All this takes place in less than a second’s time. We introduced a number of minor pauses (start delays) to keep the animation from being too overwhelming, while ensuring it’s still fast.
The code responsible for this exists within AbsQuizView’s performScoreAnimation method.
FAB placement
The recently announced Floating Action Buttons are great for executing promoted actions. In the case of Topeka, we use it to submit an answer. The FAB also straddles two surfaces with variable heights; like this:
To achieve this we query the height of the top view (R.id.question_view) and then set padding on the FloatingActionButton once the view hierarchy has been laid out:
private void addFloatingActionButton() {
final int fabSize = getResources().getDimensionPixelSize(R.dimen.fab_size);
int bottomOfQuestionView = findViewById(R.id.question_view).getBottom();
final LayoutParams fabLayoutParams = new LayoutParams(fabSize, fabSize,
Gravity.END | Gravity.TOP);
final int fabPadding = getResources().getDimensionPixelSize(R.dimen.padding_fab);
final int halfAFab = fabSize / 2;
fabLayoutParams.setMargins(0, // left
bottomOfQuestionView - halfAFab, //top
0, // right
fabPadding); // bottom
addView(mSubmitAnswer, fabLayoutParams);
}
To make sure that this only happens after the initial layout, we use an OnLayoutChangeListener in the AbsQuizView’s constructor:
addOnLayoutChangeListener(new OnLayoutChangeListener() {
@Override
public void onLayoutChange(View v, int l, int t, int r, int b,
int oldLeft, int oldTop, int oldRight, int oldBottom) {
removeOnLayoutChangeListener(this);
addFloatingActionButton();
}
});
Round OutlineProvider
Creating circular masks on API 21 onward is now really simple. Just extend the ViewOutlineProvider class and override the getOutline() method like this:
@Override
public final void getOutline(View view, Outline outline) {
final int size = view.getResources().
getDimensionPixelSize(R.id.view_size);
outline.setOval(0, 0, size, size);
}
and setClipToOutline(true) on the target view in order to get the right shadow shape.

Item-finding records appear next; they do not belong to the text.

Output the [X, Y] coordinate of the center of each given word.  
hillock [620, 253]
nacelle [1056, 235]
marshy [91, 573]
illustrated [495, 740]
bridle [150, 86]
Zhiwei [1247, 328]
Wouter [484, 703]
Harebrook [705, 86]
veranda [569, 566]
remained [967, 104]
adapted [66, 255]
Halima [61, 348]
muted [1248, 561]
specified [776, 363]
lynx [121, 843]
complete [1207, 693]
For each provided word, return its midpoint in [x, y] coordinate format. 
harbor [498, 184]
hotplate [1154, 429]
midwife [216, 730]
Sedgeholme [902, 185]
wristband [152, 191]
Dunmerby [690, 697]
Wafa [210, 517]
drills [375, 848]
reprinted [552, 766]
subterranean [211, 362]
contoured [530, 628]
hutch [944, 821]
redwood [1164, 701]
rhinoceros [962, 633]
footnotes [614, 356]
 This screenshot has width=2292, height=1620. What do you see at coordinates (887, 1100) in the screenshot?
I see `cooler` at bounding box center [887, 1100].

We use vector drawables to display icons in several places throughout the app. You might be aware of our collection of Material Design Icons on GitHub which contains about 750 icons for you to use. The best thing for Android developers: As of Lollipop you can use these VectorDrawables within your apps so they will look crisp no matter what density the device’s screen. For example, the back arrow ic_arrow_back from the icons repository has been adapted to Android’s vector drawable format.
The vector drawable only has to be stored once within the res/drawable folder. This means less disk space is being used for drawable assets.
Property Animations
Did you know that you can easily animate any property of a View beyond the standard transformations offered by the ViewPropertyAnimator class (and it’s handy View#animate syntax)? For example in AbsQuizView we define a property for animating the view’s foreground color.
// Property for animating the foreground
public static final Property FOREGROUND_COLOR =
new IntProperty("foregroundColor") {
@Override
public void setValue(FrameLayout layout, int value) {
if (layout.getForeground() instanceof ColorDrawable) {
((ColorDrawable) layout.getForeground()).setColor(value);
} else {
layout.setForeground(new ColorDrawable(value));
}
}
@Override
public Integer get(FrameLayout layout) {
return ((ColorDrawable) layout.getForeground()).getColor();
}
};
This can later be used to animate changes to said foreground color from one value to another like this:
final ObjectAnimator foregroundAnimator = ObjectAnimator
.ofArgb(this, FOREGROUND_COLOR, Color.WHITE, backgroundColor);
This is not particularly new, as it has been added with API 12, but still can come in quite handy when you want to animate color changes in an easy fashion.
Tests
In addition to exemplifying material design components, Topeka for Android also features a set of unit and instrumentation tests that utilize the new testing APIs, namely “Gradle Unit Test Support” and the “Android Testing Support Library.” The implemented tests make the app resilient against changes to the data model. This catches breakages early, gives you more confidence in your code and allows for easy refactoring. Take a look at the androidTest and test folders for more details on how these tests are implemented within Topeka. For a deeper dive into Testing on Android, start reading about the Testing Tools.
What’s next?
With Topeka for Android, you can see how material design lets you create a more consistent experience across Android and the web. The project also highlights some of the best material design features of the Android 5.0 SDK and the new Android Design Library.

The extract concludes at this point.